Background: To compare the risk of osteonecrosis (ON) among patients with Vogt–Koyanagi–Harada (VKH) receiving varying cumulative corticosteroid dosages and to evaluate changes in risk over time. Methods: We retrospectively analyzed data from 1,512 patients with VKH in Taiwan’s National Health Insurance Research Database from 2000 to 2019. Patients were categorized based on cumulative prednisone-equivalent dosages in the first 3 months of treatment as follows: low dose (n = 544; 0 < dose ≤ 2 g), medium dose (n = 369; 2 < dose ≤ 4 g), high dose (n = 332; > 4 g), and non-users (n = 267; 0 g). Results: Among VKH patients, combined immunotherapy (IMT) was used in 13.1% within 3 months. After adjustments for age, sex, Charlson Comorbidity Index score, disease stage and the IMT use within the first 3 months, the cumulative risk of ON became significant in the fourth and fifth years for both the low-dose group (HR = 4.59, p = 0.047) and the high-dose group (HR = 5.02, p = 0.043).
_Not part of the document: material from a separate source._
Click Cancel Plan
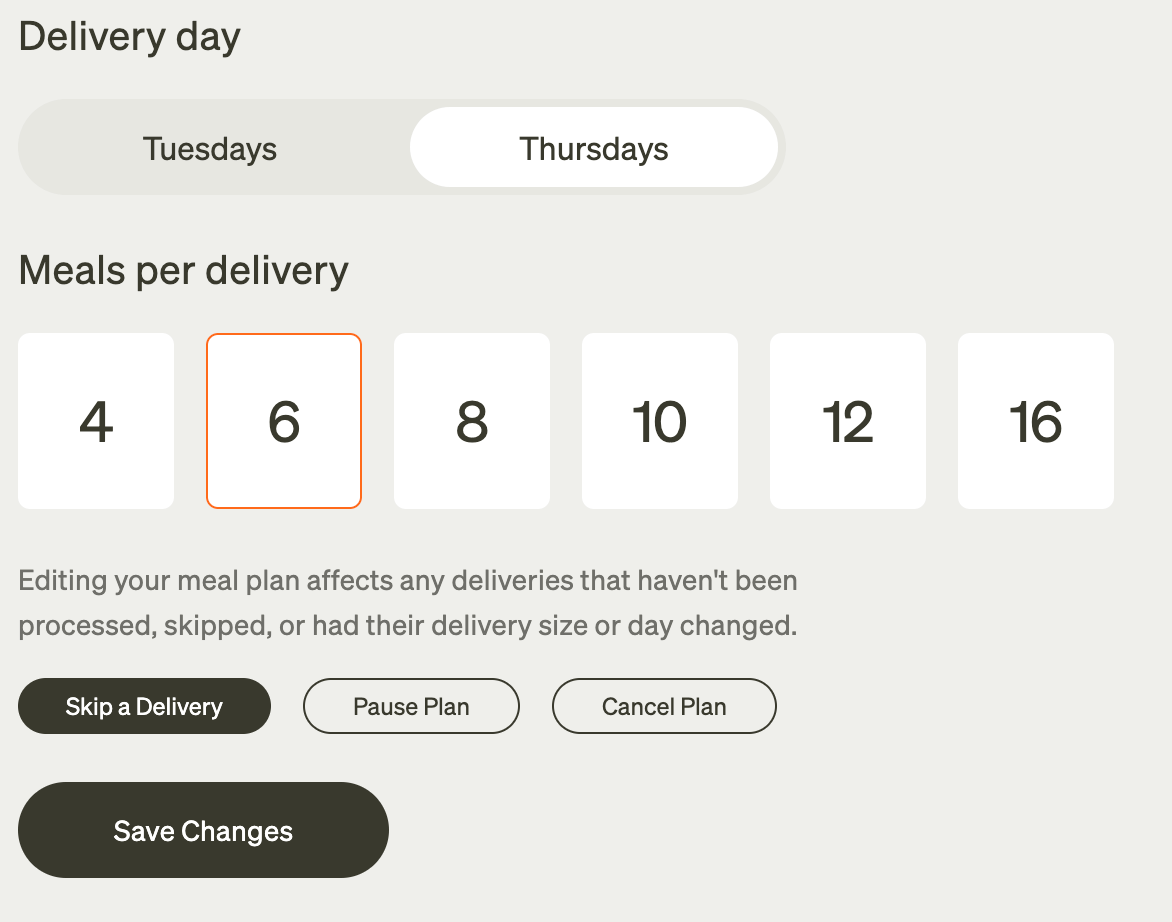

Conclusions: In this study, only 13.1% of VKH patients received combined IMT within the first 3 months, indicating substantial room to increase early IMT utilization. Early use of combination therapy may potentially reduce corticosteroid exposure, lower the risk of ON, and improve visual outcomes. Patients should be informed of the prolonged risk of corticosteroid-induced ON, which can persist for up to four years, to ensure appropriate monitoring and prevention.